Based on the analysis of the liver and the increases in palmitoyl-CoA B-oxidation, a biomarker for peroxisome proliferation, the generation of the acid in the present 28-day inhalation study most probably resulted in peroxisome proliferation in the rat. Peroxisome proliferation is frequently observed in rats and other laboratory rodents in response to administration of a foreign substance; particularly those that are acids themselves or have metabolic/hydrolysis products that are acids. This correlation is particularly strong for perhalogenated acids. One of the effects produced by chemicals that induce peroxisome proliferation is an induction of hepatic enzymes, with more potent peroxisome proliferators resulting in a greater induction of P450 enzymes. Other changes typically observed with peroxisome proliferators include increased absolute liver weights and liver to body (relative) weight ratios, hepatocyte hypertrophy, and other biochemical changes associated with altered lipid metabolism. Male rats have historically been reported to be more sensitive to the effects of peroxisome proliferation than females (Reddy and Lalwani, 1983; Dirven et al., 1990; Bentley et al., 1993; Lake, 1995). These effects are consistent with those reported in the present 28-day inhalation study on 1,1,1,2,2,4,5,5,5-nonafluoro-4-(trifluoromethyl)-3-pentanone and had clearly diminished at the end of the 14-day recovery period. Except for the low concentration group, urinary fluoride concentration, total fluoride excretion in urine and the urinary fluoride/creatinine ratio were, as expected, concentration-related increased, and were still slightly higher in animals (especially in males) of the high concentration group than in controls at the end of the 14- day recovery period. These increased urinary fluoride concentrations, however, were not accompanied by renal changes. The histopathological examination of the spleen did not indicate any treatment-related effect of toxicity to 1,1,1,2,2,4,5,5,5-nonafluoro-4-(trifluoromethyl)-3-pentanone. It might therefore be concluded that the decreases in the absolute and relative weight of this organ, in the absence of any concentration-response relationship, are not of toxicological importance.

From the results of this study it was concluded that inhalation exposure to 1,1,1,2,2,4,5,5,5-nonafluoro-4-(trifluoromethyl)-3-pentanone for four weeks resulted in pulmonary effects in rats of both sexes exposed to 10,000 or 20,000 ppm. Various changes indicative of hepatic effects - including histopathological changes in males- were also observed at these concentration levels, and at the next lower level tested, i.e. 4,000 ppm. At a level of 1,000 ppm, hepatotoxic effects consisting of increased relative liver weight, changes in a few serum parameters, increased peroxisome proliferation and histopathological liver changes were especially, but not exclusively, observed in male rats, which level was therefore considered to be a Minimum- Observed-Adverse-Effect-Level (MOAEL). The relevance of the hepatic effects observed in the present study are, in large part, driven by an analysis of the impact of peroxisome proliferation in this animal model. The rat, however, has been demonstrated to be much more susceptible to the effects of peroxisome proliferation than the human (Bentley et al., 1993). Given this consideration, other than for effects that can be attributed to species specific peroxisome proliferation, the No-Observed-Adverse- Effect-Level (NOAEL) for humans might be (much) higher.

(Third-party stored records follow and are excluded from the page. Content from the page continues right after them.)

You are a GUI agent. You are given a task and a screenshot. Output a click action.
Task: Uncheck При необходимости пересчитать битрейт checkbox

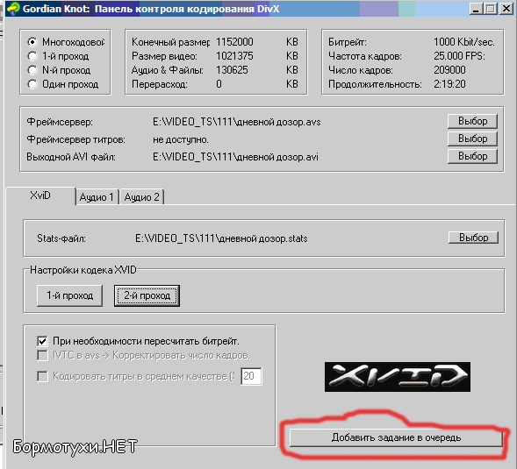tap(42, 341)
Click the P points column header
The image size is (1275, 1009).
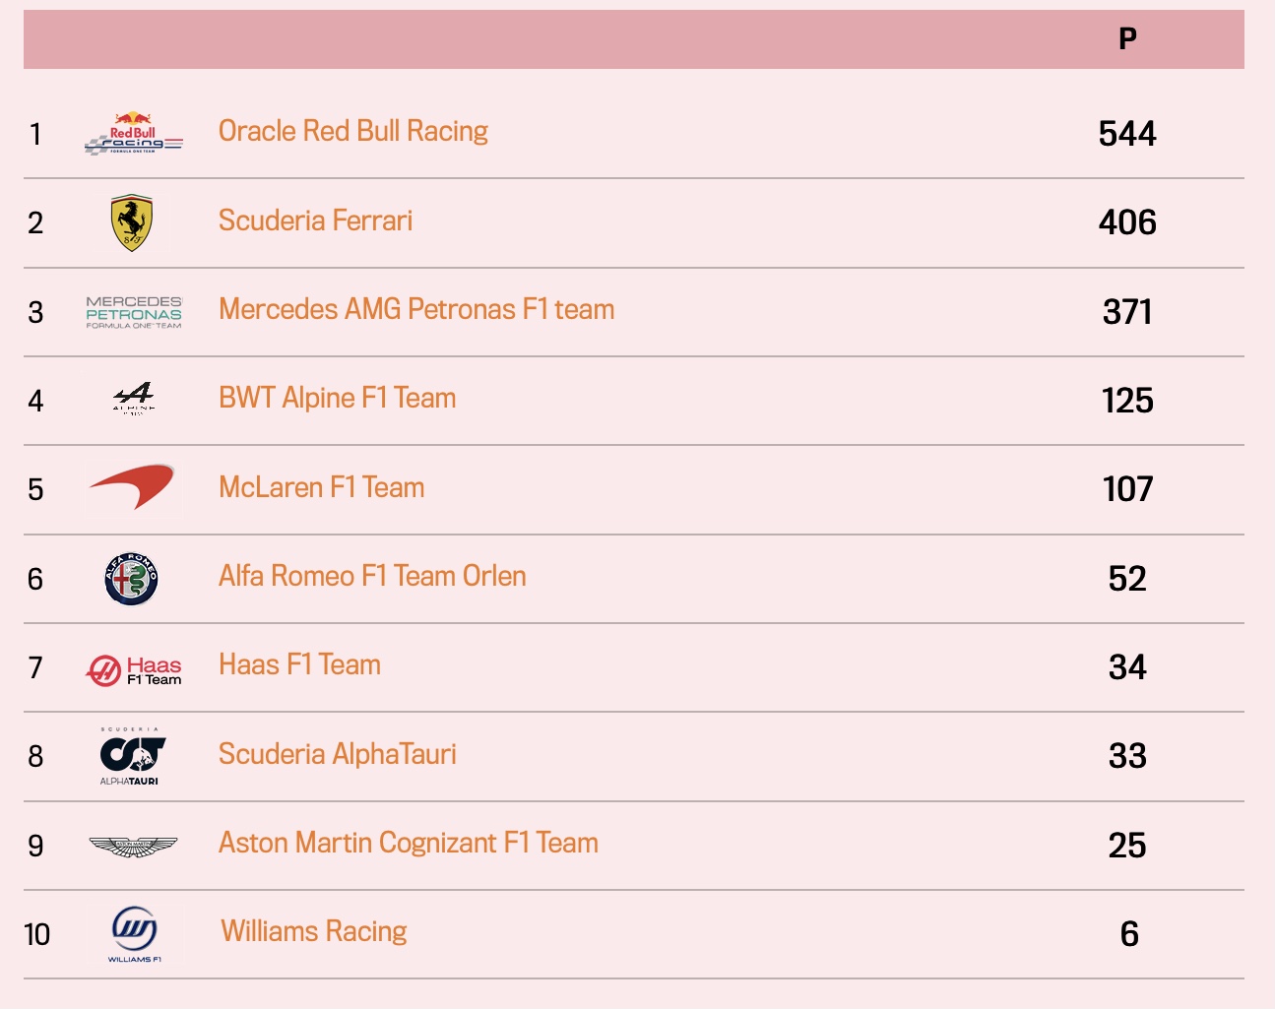pos(1128,38)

The NOAEC from this study was 12.45 mg/L air.

Justification for classification or non-classification

Based on available information in the dossier, the substance 1,1,1,2,2,4,5,5,5-nonafluoro-4-(trifluoromethyl )-3-pentanone (CAS No. 756-13-8) does not need to be classified for specific target organ toxicity (repeated) when considering the criteria outlined in Annex I of 1272/2008/EC.